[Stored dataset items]

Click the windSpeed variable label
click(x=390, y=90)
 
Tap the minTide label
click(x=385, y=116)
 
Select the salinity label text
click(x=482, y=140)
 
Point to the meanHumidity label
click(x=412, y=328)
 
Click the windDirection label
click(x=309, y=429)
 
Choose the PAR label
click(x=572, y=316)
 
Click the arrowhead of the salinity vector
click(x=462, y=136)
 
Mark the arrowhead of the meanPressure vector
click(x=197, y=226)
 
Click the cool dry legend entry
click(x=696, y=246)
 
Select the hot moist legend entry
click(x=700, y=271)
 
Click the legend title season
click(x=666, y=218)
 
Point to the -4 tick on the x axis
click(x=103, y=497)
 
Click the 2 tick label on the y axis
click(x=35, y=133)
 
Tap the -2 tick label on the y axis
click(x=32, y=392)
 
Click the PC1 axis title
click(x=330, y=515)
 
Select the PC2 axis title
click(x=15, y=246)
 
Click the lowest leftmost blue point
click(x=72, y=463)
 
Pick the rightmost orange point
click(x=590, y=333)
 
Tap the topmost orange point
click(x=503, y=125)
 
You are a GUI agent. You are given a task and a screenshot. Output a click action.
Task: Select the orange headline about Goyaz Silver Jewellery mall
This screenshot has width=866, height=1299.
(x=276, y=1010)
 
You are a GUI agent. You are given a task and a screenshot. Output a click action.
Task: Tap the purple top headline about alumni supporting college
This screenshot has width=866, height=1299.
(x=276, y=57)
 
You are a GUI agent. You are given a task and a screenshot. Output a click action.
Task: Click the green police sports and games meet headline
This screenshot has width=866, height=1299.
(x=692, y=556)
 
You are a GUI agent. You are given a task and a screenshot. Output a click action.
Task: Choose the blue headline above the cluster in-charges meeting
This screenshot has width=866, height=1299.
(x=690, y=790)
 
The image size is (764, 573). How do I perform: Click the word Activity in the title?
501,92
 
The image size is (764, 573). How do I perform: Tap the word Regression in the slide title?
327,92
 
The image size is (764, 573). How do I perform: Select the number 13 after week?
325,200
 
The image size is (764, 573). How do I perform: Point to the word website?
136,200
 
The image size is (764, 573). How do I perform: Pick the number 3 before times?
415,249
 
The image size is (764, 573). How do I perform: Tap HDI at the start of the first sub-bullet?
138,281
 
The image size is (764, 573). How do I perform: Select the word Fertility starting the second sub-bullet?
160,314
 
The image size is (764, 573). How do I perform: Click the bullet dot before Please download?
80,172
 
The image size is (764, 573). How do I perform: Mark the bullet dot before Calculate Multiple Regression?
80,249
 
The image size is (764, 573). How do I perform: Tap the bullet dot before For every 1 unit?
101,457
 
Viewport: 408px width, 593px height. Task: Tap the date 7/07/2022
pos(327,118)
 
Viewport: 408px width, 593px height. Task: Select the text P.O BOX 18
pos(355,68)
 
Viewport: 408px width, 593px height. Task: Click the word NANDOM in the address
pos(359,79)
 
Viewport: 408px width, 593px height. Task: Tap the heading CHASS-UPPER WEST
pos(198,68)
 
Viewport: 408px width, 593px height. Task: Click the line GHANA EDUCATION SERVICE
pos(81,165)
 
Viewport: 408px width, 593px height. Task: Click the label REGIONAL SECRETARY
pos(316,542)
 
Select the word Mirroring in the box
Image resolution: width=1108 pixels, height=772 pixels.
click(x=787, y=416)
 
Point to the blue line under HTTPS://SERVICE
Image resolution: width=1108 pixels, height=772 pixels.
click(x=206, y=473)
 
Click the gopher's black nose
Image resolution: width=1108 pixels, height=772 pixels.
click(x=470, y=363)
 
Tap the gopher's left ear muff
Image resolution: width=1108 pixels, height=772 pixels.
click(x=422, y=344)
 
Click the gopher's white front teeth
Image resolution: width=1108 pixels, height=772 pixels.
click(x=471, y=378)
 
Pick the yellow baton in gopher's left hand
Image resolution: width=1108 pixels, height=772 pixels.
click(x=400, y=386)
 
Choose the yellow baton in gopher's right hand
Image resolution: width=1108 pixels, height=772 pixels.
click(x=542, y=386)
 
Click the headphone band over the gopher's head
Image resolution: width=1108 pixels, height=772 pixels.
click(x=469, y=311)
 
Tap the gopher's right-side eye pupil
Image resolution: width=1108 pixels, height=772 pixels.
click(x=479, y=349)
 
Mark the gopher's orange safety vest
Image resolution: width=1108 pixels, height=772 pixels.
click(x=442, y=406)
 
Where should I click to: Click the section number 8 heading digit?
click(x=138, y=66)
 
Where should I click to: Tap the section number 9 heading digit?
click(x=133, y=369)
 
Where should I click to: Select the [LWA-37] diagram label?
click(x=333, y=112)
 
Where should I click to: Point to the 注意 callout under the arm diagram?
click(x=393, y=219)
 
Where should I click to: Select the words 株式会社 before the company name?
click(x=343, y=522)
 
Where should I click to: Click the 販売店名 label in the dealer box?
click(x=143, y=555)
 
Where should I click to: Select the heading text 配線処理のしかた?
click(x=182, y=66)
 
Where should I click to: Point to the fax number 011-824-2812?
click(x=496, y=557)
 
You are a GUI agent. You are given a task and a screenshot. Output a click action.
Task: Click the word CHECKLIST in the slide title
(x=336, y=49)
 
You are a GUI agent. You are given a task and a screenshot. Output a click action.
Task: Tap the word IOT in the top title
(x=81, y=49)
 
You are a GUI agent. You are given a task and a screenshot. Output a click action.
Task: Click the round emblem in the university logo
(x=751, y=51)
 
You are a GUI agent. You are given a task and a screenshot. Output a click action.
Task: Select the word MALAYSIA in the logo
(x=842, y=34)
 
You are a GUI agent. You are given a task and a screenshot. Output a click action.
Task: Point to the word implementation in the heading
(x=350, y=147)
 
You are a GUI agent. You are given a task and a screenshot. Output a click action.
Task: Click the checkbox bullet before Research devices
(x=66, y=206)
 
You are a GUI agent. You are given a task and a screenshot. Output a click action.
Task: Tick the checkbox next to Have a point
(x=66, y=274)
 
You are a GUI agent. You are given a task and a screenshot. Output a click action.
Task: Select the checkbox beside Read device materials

JOB :: Swap "GUI agent" for "interface agent" everywhere it appears in the records above, and leave everything else unchanged.

ANSWER TO THE PROBLEM ::
Click the windSpeed variable label
click(x=390, y=90)
 
Tap the minTide label
click(x=385, y=116)
 
Select the salinity label text
click(x=482, y=140)
 
Point to the meanHumidity label
click(x=412, y=328)
 
Click the windDirection label
click(x=309, y=429)
 
Choose the PAR label
click(x=572, y=316)
 
Click the arrowhead of the salinity vector
click(x=462, y=136)
 
Mark the arrowhead of the meanPressure vector
click(x=197, y=226)
 
Click the cool dry legend entry
click(x=696, y=246)
 
Select the hot moist legend entry
click(x=700, y=271)
 
Click the legend title season
click(x=666, y=218)
 
Point to the -4 tick on the x axis
click(x=103, y=497)
 
Click the 2 tick label on the y axis
click(x=35, y=133)
 
Tap the -2 tick label on the y axis
click(x=32, y=392)
 
Click the PC1 axis title
click(x=330, y=515)
 
Select the PC2 axis title
click(x=15, y=246)
 
Click the lowest leftmost blue point
click(x=72, y=463)
 
Pick the rightmost orange point
click(x=590, y=333)
 
Tap the topmost orange point
click(x=503, y=125)
 
You are a interface agent. You are given a task and a screenshot. Output a click action.
Task: Select the orange headline about Goyaz Silver Jewellery mall
This screenshot has width=866, height=1299.
(x=276, y=1010)
 
You are a interface agent. You are given a task and a screenshot. Output a click action.
Task: Tap the purple top headline about alumni supporting college
This screenshot has width=866, height=1299.
(x=276, y=57)
 
You are a interface agent. You are given a task and a screenshot. Output a click action.
Task: Click the green police sports and games meet headline
This screenshot has width=866, height=1299.
(x=692, y=556)
 
You are a interface agent. You are given a task and a screenshot. Output a click action.
Task: Choose the blue headline above the cluster in-charges meeting
This screenshot has width=866, height=1299.
(x=690, y=790)
 
The image size is (764, 573). How do I perform: Click the word Activity in the title?
501,92
 
The image size is (764, 573). How do I perform: Tap the word Regression in the slide title?
327,92
 
The image size is (764, 573). How do I perform: Select the number 13 after week?
325,200
 
The image size is (764, 573). How do I perform: Point to the word website?
136,200
 
The image size is (764, 573). How do I perform: Pick the number 3 before times?
415,249
 
The image size is (764, 573). How do I perform: Tap HDI at the start of the first sub-bullet?
138,281
 
The image size is (764, 573). How do I perform: Select the word Fertility starting the second sub-bullet?
160,314
 
The image size is (764, 573). How do I perform: Click the bullet dot before Please download?
80,172
 
The image size is (764, 573). How do I perform: Mark the bullet dot before Calculate Multiple Regression?
80,249
 
The image size is (764, 573). How do I perform: Tap the bullet dot before For every 1 unit?
101,457
 
Viewport: 408px width, 593px height. Task: Tap the date 7/07/2022
pos(327,118)
 
Viewport: 408px width, 593px height. Task: Select the text P.O BOX 18
pos(355,68)
 
Viewport: 408px width, 593px height. Task: Click the word NANDOM in the address
pos(359,79)
 
Viewport: 408px width, 593px height. Task: Tap the heading CHASS-UPPER WEST
pos(198,68)
 
Viewport: 408px width, 593px height. Task: Click the line GHANA EDUCATION SERVICE
pos(81,165)
 
Viewport: 408px width, 593px height. Task: Click the label REGIONAL SECRETARY
pos(316,542)
 
Select the word Mirroring in the box
Image resolution: width=1108 pixels, height=772 pixels.
click(x=787, y=416)
 
Point to the blue line under HTTPS://SERVICE
Image resolution: width=1108 pixels, height=772 pixels.
click(x=206, y=473)
 
Click the gopher's black nose
Image resolution: width=1108 pixels, height=772 pixels.
click(x=470, y=363)
 
Tap the gopher's left ear muff
Image resolution: width=1108 pixels, height=772 pixels.
click(x=422, y=344)
 
Click the gopher's white front teeth
Image resolution: width=1108 pixels, height=772 pixels.
click(x=471, y=378)
 
Pick the yellow baton in gopher's left hand
Image resolution: width=1108 pixels, height=772 pixels.
click(x=400, y=386)
 
Choose the yellow baton in gopher's right hand
Image resolution: width=1108 pixels, height=772 pixels.
click(x=542, y=386)
 
Click the headphone band over the gopher's head
Image resolution: width=1108 pixels, height=772 pixels.
click(x=469, y=311)
 
Tap the gopher's right-side eye pupil
Image resolution: width=1108 pixels, height=772 pixels.
click(x=479, y=349)
 
Mark the gopher's orange safety vest
Image resolution: width=1108 pixels, height=772 pixels.
click(x=442, y=406)
 
Where should I click to: Click the section number 8 heading digit?
click(x=138, y=66)
 
Where should I click to: Tap the section number 9 heading digit?
click(x=133, y=369)
 
Where should I click to: Select the [LWA-37] diagram label?
click(x=333, y=112)
 
Where should I click to: Point to the 注意 callout under the arm diagram?
click(x=393, y=219)
 
Where should I click to: Select the words 株式会社 before the company name?
click(x=343, y=522)
 
Where should I click to: Click the 販売店名 label in the dealer box?
click(x=143, y=555)
 
Where should I click to: Select the heading text 配線処理のしかた?
click(x=182, y=66)
 
Where should I click to: Point to the fax number 011-824-2812?
click(x=496, y=557)
 
You are a interface agent. You are given a task and a screenshot. Output a click action.
Task: Click the word CHECKLIST in the slide title
(x=336, y=49)
 
You are a interface agent. You are given a task and a screenshot. Output a click action.
Task: Tap the word IOT in the top title
(x=81, y=49)
 
You are a interface agent. You are given a task and a screenshot. Output a click action.
Task: Click the round emblem in the university logo
(x=751, y=51)
 
You are a interface agent. You are given a task and a screenshot. Output a click action.
Task: Select the word MALAYSIA in the logo
(x=842, y=34)
 
You are a interface agent. You are given a task and a screenshot. Output a click action.
Task: Point to the word implementation in the heading
(x=350, y=147)
 
You are a interface agent. You are given a task and a screenshot. Output a click action.
Task: Click the checkbox bullet before Research devices
(x=66, y=206)
 
You are a interface agent. You are given a task and a screenshot. Output a click action.
Task: Tick the checkbox next to Have a point
(x=66, y=274)
 
You are a interface agent. You are given a task and a screenshot. Output a click action.
Task: Select the checkbox beside Read device materials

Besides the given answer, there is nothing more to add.